§ What is needed
Retype, exactly and with nothing added, the lines from the one showing "Screen dimensions: 1024x614" through the final line of the material. Omit pictures.

§ Information provided

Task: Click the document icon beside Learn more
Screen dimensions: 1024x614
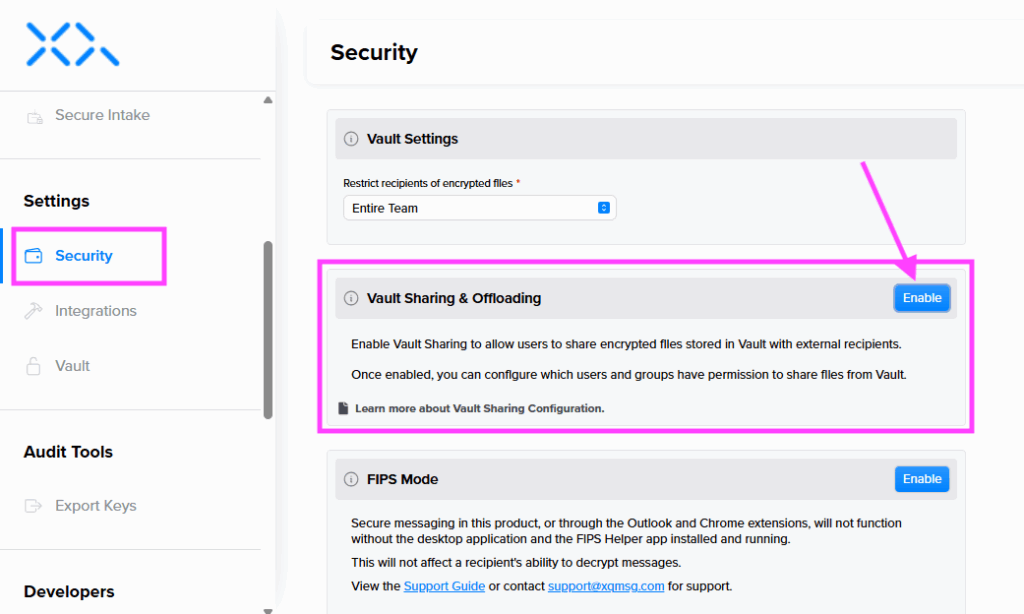Action: pos(343,408)
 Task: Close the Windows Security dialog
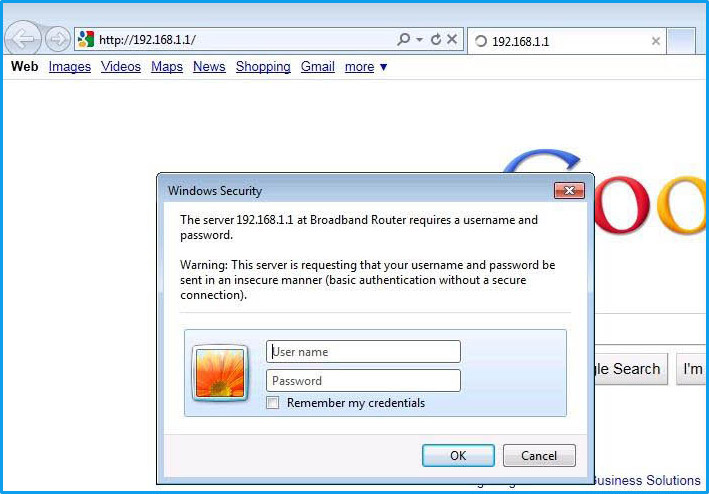pos(569,191)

§ Task response
Screen dimensions: 1024x614
Action: pos(343,408)
 Task: Close the Windows Security dialog
pos(569,191)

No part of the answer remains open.